Fab! Any interior pictures? I’m planning a brick octagonal observatory in the future.  

Check my profile and choose "About me" for a number of images. Or:

https://stargazerslounge.com/profile/54930-rusted/?tab=field_core_pfield_12

My advice remains: Octagons are a very poor choice of building where all space is valuable.
The dimensions across the flats [walls] are so much smaller than a round thing.
Which means you lose a foot, or easily double that, of useful diameter across the width.
Few of us have the luxury to be able to waste that much space!

BTW: Brick or block, unless painted white, will absorb lots of sunshine.
And then let it out slowly all evening and night.
Just when you want stable temperatures around your telescope.

Even sage green painted, 4mm plywood has a very low thermal mass.
So it becomes modestly warm [90F] in hot sunshine but loses the temperature gain in mere seconds.

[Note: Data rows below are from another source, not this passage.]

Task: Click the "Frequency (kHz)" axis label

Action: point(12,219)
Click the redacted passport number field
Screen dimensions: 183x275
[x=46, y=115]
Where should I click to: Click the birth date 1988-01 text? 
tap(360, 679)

I have been monitoring my dome's air and panel temperature continuously during my hours of  solar viewing.
A passing cloud is enough to knock the dome panel temperatures [inside] back to near ambient.
The thermal differential between the air temperature inside the dome [in shade] and outside temperatures [in deep shade]
has not exceeded 10F so far. The difference soon drops to only 4-5F once a cloud crosses the sun.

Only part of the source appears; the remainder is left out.